I chuckled at how I probably looked staring contemplatively out of the bus window in the middle of 40 chattering, laughing kids with the wind whipping wild my curls while some kind of chill indie techno pop or whatever blared over the speakers, but there was something about the way the afternoon sunlight blazed golden across the tall grasses in that field and I couldn’t stop staring.
I soaked up the moment soul-hungry and mentally lingered, wondering at how underrated the Midwest actually is.
There’s something magical about camp season. When you escape to a piece of no man’s land tucked somewhere in the hills of who-knows-where with spotty cell phone reception and a gazillion sweaty kids for a week to run ridiculous relay races in the blazing heat and throw water balloons at each other that are actually filled with warm chocolate milk. Such fun.
But in all seriousness it’s kind of my favorite. And I kind of cry a little every time I have to leave because there’s nothing quite like getting away from normal life for a week or two (or four) to hang out with cool people and be silly and love on Jesus to the sound of an acoustic guitar and cicadas.
The funny thing is that I had some great plans going into this summer. I was going to work this camp, get into this relationship, apply for this job, move into this apartment…it was going to be perfect. I had it all figured out – my life for the next couple years. All in the name of loving Jesus, right?
Well, something started to unravel in me. Somewhere between a few certain whiny campers and another thunderstorm and mud all over everything (because we camped out in the woods for a week and it rained the whole time and I’ve never seen so much mud in my life) and soaked sleeping bags and sleep-deprivation. Suddenly here was the end of my rope and things weren’t working out and I couldn’t do this anymore.
But Father kept whispering softly to me – in quiet hammock moments, in laughter and conversation around the campfire, on muddy trails, through falling rain. It was half a week later that I stopped long enough to listen, to lean in despite my disappointment and frustrations. His words came gentle, “Silly child, trusting in your own plans. Don’t you know to put your hope in Me alone? Do you really think you know what’s best for you?”
His probing laid me open and the next few days felt a little raw. It was a gradual releasing – of my plans and stubbornness – a softening. I thought I had pliable been all along. But there I was, “my” life and “my” future in my own hands again and it’s never comfortable to peel back the fingers of a clenched fist.

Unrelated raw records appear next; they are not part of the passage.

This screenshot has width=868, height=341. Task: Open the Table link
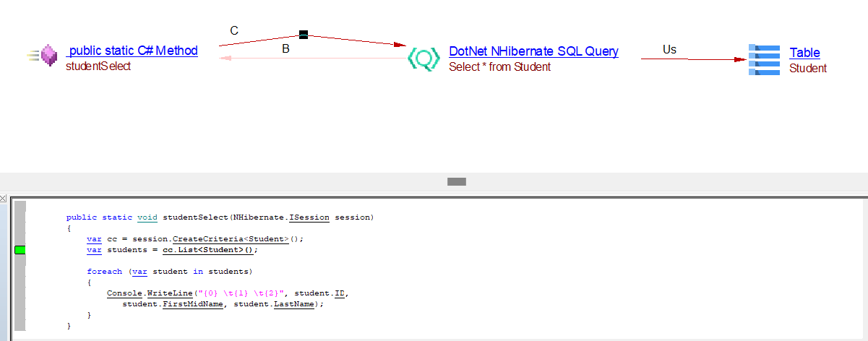pyautogui.click(x=804, y=53)
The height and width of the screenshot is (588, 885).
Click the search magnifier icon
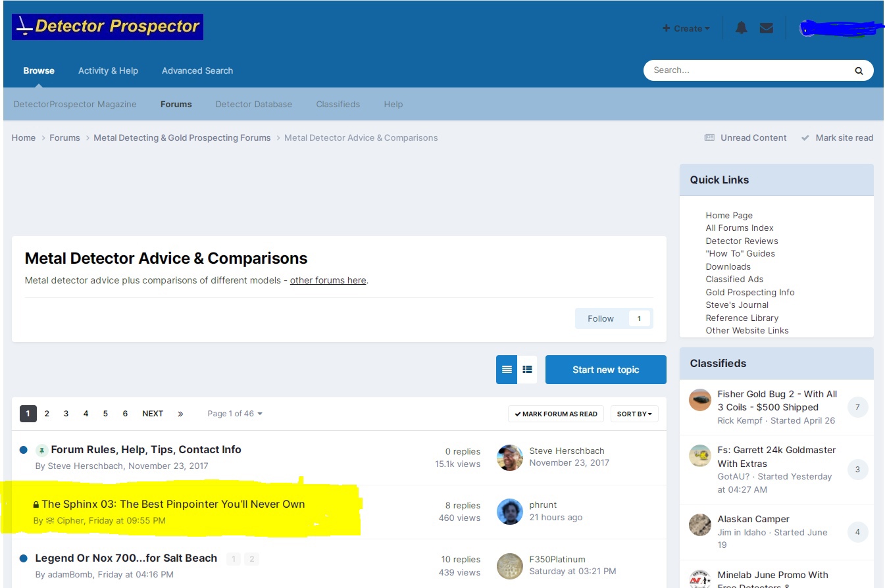(859, 70)
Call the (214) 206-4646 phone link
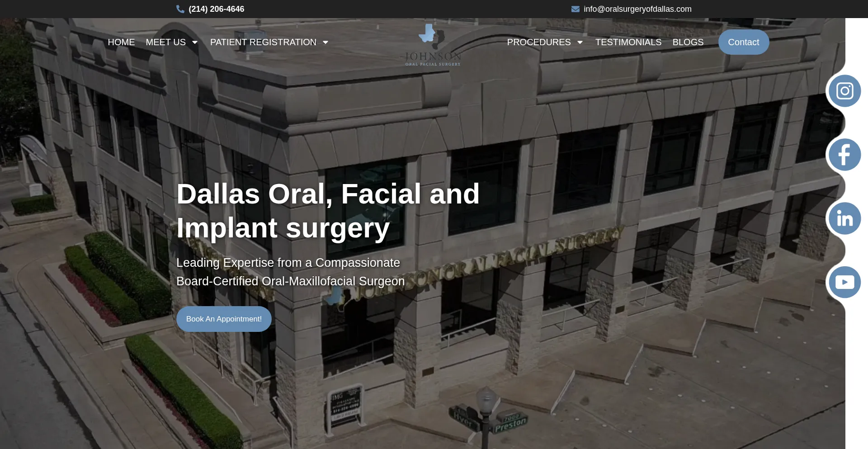This screenshot has width=868, height=449. (216, 9)
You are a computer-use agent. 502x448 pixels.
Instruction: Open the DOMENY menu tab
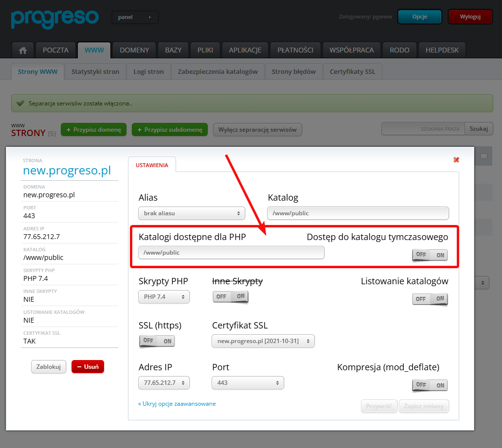tap(134, 50)
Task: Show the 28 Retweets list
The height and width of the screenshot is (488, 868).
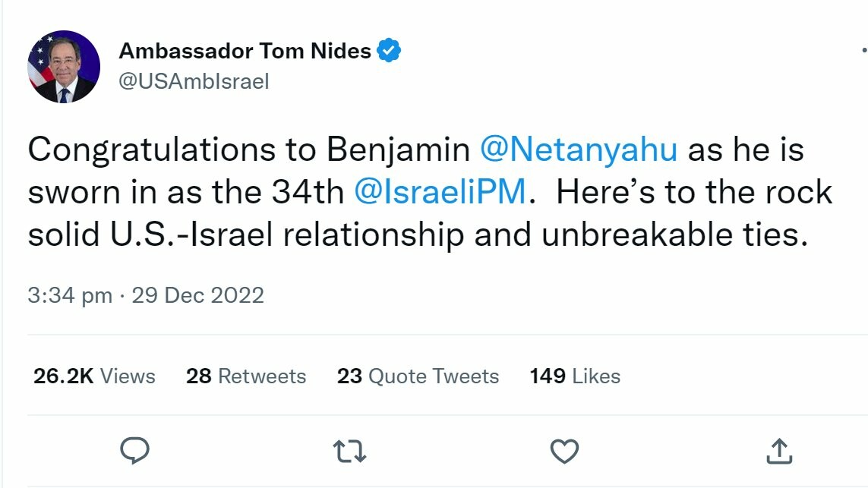Action: [246, 376]
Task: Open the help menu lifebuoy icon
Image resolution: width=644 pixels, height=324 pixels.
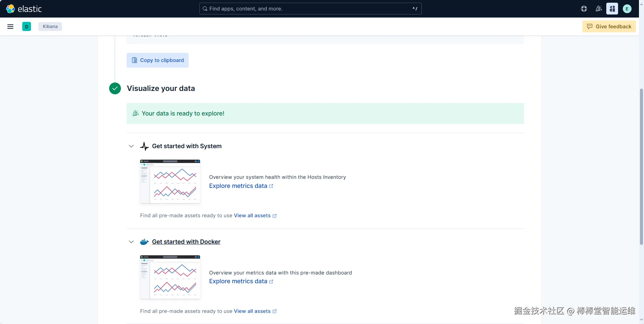Action: (x=584, y=9)
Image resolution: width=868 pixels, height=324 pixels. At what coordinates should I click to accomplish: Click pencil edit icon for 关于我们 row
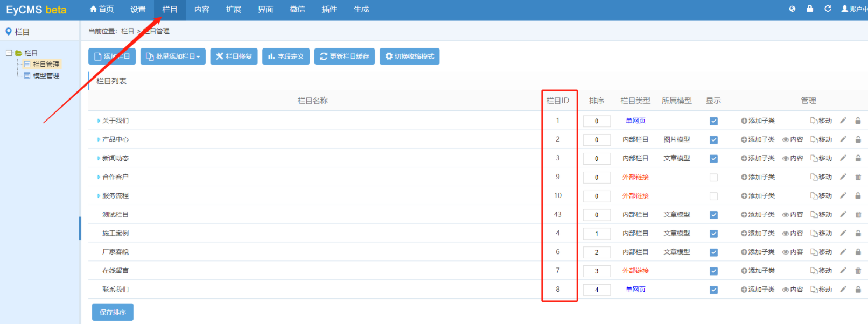[x=843, y=121]
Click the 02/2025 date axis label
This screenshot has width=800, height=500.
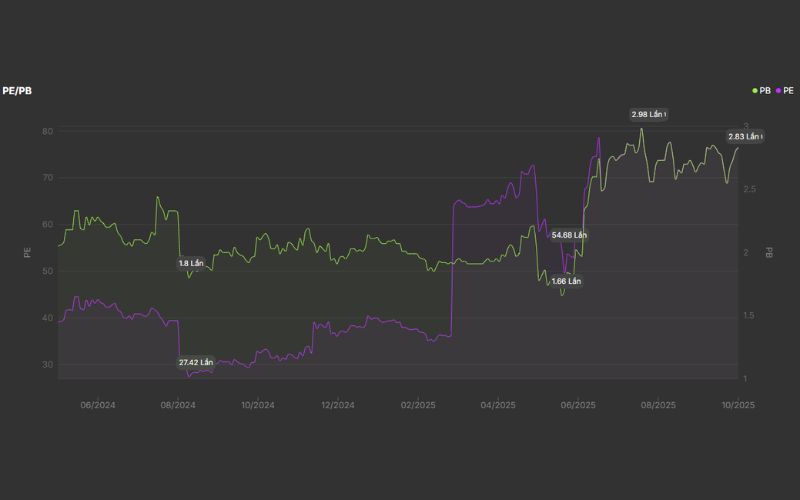[x=418, y=405]
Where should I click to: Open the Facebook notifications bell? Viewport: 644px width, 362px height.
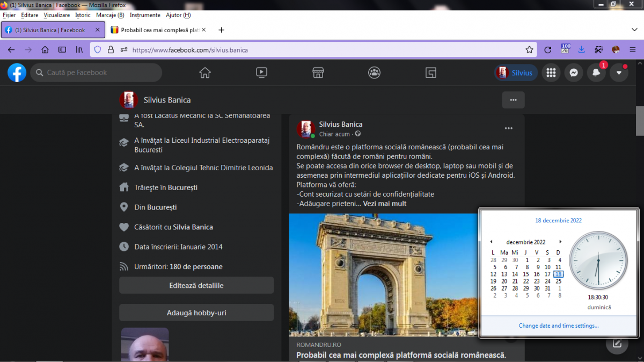click(x=596, y=73)
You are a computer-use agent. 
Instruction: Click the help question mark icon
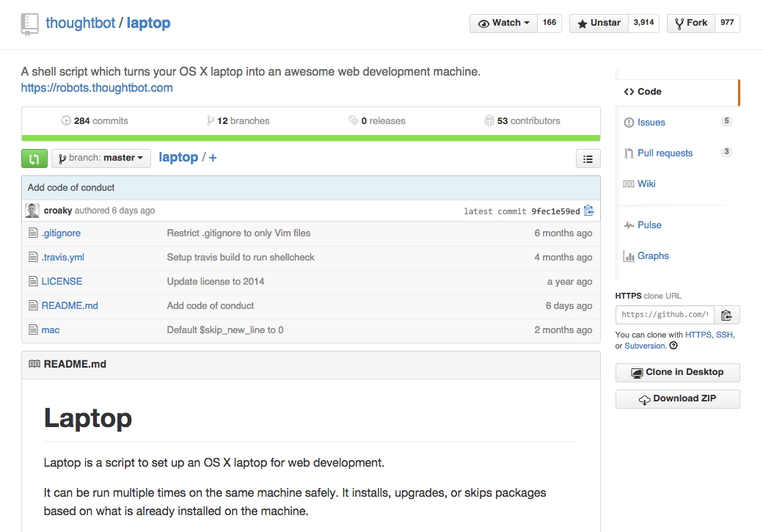point(673,346)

It didn’t make sense to let go. Because my plans made sense. They would work out perfectly with what I wanted and how I was going to live out the things God had placed on my heart if He would just work with me…
Yeah. Sounds rather ridiculous when you think about it that way.
So I let go. Even if it meant doing the same things I’ve been doing for the past two years and living in my parents’ basement until I’m thirty. (Okay not really, but that’s how it felt if I’m honest….And don’t get me wrong, I love my family, but you know what I mean…)
With that releasing came such a peace.
Because if I was letting go it’s because God had something better in store and I’ve walked with my Father long enough to know He never disappoints.
I packed my suitcase that Saturday morning after camp was over and the goodbyes were said, and strangely enough I found myself looking forward to getting back into the routine of my life – housework, homework, and afternoons in the office.
But I come home to a surprise I was not expecting. It explains the releasing, the heart conditioning, and the hopeful expectancy for the future.
My season in the basement is over.
I’m going to Bali.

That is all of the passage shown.